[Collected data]
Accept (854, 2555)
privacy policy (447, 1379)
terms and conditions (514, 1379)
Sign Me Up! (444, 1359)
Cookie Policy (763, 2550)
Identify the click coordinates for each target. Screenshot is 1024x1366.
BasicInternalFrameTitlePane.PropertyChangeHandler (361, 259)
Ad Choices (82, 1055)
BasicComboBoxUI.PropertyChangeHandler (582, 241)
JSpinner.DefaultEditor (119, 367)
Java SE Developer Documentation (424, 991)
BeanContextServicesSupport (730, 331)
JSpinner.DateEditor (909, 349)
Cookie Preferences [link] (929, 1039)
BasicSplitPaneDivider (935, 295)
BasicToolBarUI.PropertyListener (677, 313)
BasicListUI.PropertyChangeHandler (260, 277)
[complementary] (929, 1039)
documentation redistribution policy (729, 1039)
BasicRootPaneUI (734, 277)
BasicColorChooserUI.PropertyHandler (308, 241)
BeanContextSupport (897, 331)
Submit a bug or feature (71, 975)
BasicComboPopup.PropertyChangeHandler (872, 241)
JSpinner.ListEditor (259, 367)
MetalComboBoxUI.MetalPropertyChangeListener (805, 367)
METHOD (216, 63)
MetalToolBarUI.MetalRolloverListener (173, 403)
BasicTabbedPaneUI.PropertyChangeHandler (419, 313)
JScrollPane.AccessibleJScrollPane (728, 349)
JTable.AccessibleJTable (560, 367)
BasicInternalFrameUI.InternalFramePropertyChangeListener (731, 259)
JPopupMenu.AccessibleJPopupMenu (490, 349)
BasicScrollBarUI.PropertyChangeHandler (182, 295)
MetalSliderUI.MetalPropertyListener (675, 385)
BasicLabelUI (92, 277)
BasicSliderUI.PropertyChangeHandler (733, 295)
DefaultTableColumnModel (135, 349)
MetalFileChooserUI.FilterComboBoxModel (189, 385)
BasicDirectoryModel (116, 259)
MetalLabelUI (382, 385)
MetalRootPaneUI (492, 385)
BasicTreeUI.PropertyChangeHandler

> _Assigned task_
Without changing anything, quote the lines from the top of the data to the line that contains "DefaultTableColumnModel (135, 349)", including that line.

> _Your solution_
Accept (854, 2555)
privacy policy (447, 1379)
terms and conditions (514, 1379)
Sign Me Up! (444, 1359)
Cookie Policy (763, 2550)
Identify the click coordinates for each target. Screenshot is 1024x1366.
BasicInternalFrameTitlePane.PropertyChangeHandler (361, 259)
Ad Choices (82, 1055)
BasicComboBoxUI.PropertyChangeHandler (582, 241)
JSpinner.DefaultEditor (119, 367)
Java SE Developer Documentation (424, 991)
BeanContextServicesSupport (730, 331)
JSpinner.DateEditor (909, 349)
Cookie Preferences [link] (929, 1039)
BasicSplitPaneDivider (935, 295)
BasicToolBarUI.PropertyListener (677, 313)
BasicListUI.PropertyChangeHandler (260, 277)
[complementary] (929, 1039)
documentation redistribution policy (729, 1039)
BasicRootPaneUI (734, 277)
BasicColorChooserUI.PropertyHandler (308, 241)
BeanContextSupport (897, 331)
Submit a bug or feature (71, 975)
BasicComboPopup.PropertyChangeHandler (872, 241)
JSpinner.ListEditor (259, 367)
MetalComboBoxUI.MetalPropertyChangeListener (805, 367)
METHOD (216, 63)
MetalToolBarUI.MetalRolloverListener (173, 403)
BasicTabbedPaneUI.PropertyChangeHandler (419, 313)
JScrollPane.AccessibleJScrollPane (728, 349)
JTable.AccessibleJTable (560, 367)
BasicInternalFrameUI.InternalFramePropertyChangeListener (731, 259)
JPopupMenu.AccessibleJPopupMenu (490, 349)
BasicScrollBarUI.PropertyChangeHandler (182, 295)
MetalSliderUI.MetalPropertyListener (675, 385)
BasicLabelUI (92, 277)
BasicSliderUI.PropertyChangeHandler (733, 295)
DefaultTableColumnModel (135, 349)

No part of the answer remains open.